Blackstone, the world’s largest real estate asset manager, has raised €5.5bn for a new European real estate fund as investors in the sector shift their focus from the US towards Europe.
The New York-based private equity house is on track to equal its own previous record of $7bn for a Europe-focused real estate vehicle when it closes the fund later this year.
Private equity funds investing in Europe raised $40bn in the first quarter of 2016, up from $30bn the previous quarter, while fundraising for North America-focused funds declined from $89bn to $60bn, according to data from Preqin, a research firm.
Anthony Myers, managing director at Blackstone, told a real estate audience at an event last week that “it is getting harder to find opportunities that will give you some kind of excess liquid return in the US, but Europe is behind the US”.

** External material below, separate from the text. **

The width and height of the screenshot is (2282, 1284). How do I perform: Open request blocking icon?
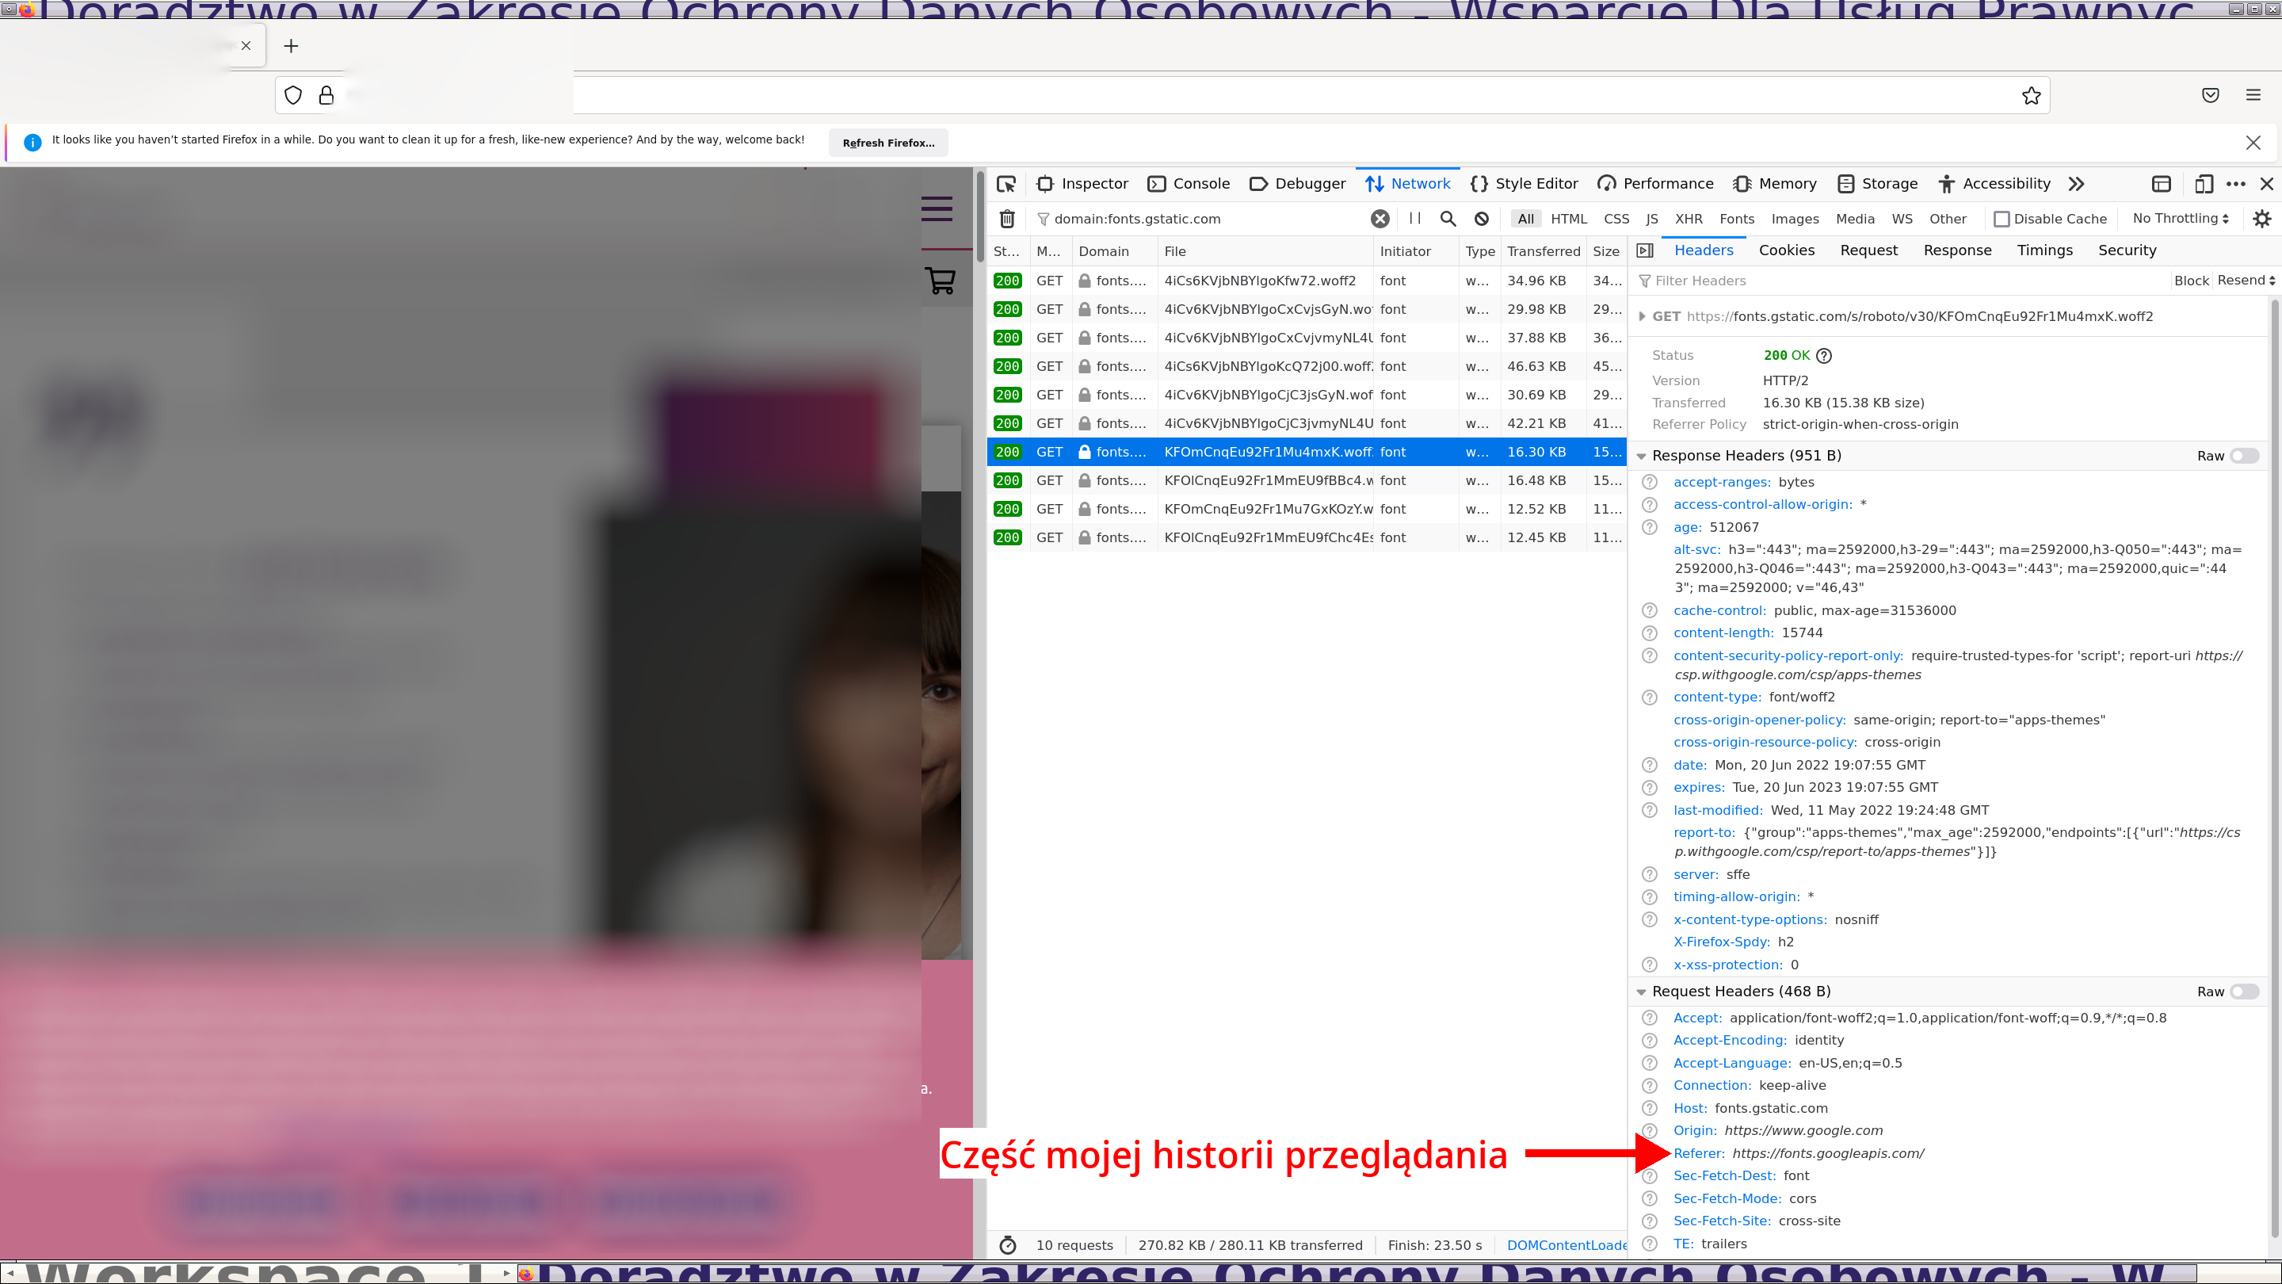point(1481,219)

“There’s a perception that Europe is a less efficient market and that you need to be with folks who have teams on the ground and experience,” he added.
Blackstone’s fund, Europe Real Estate Investors V, will target the same returns as its previous one launched in 2014 — a 20 per cent gross internal rate of return, or 15 per cent net of fees. It will mainly invest in the UK, Germany, France, Italy and Spain.
It has attracted backing from institutions including the California State Teachers’ Retirement System and the San Francisco Employees’ Retirement System.
Blackstone has a record of assembling large portfolios of assets in sectors such as hotels or industrial property, which it then floats or sells.
Like other private equity firms, Blackstone is eyeing the non-performing loans market in Italy, where banks hold about €360bn of such loans, many backed by commercial real estate. The country’s strongest banks, insurers and asset managers agreed in April to create a €4.25bn rescue fund to help ailing lenders.
But few private equity firms have so far bought up large portfolios of non-performing loans as they have in Ireland, Spain and elsewhere, partly because of what is seen as a weak regime for reclaiming collateral.
“We are doing what others are doing which is evaluating the landscape. We have a little bit of experience in non-performing loans, but in Italy it is more challenging structurally, given the judicial system,” Mr Myers said.
“It’s a huge opportunity that is out there. There is talk by the government of making changes to the system to allow for more efficient foreclosure processes, which is to some extent holding back the ability of Italian banks to take the necessary writedowns.”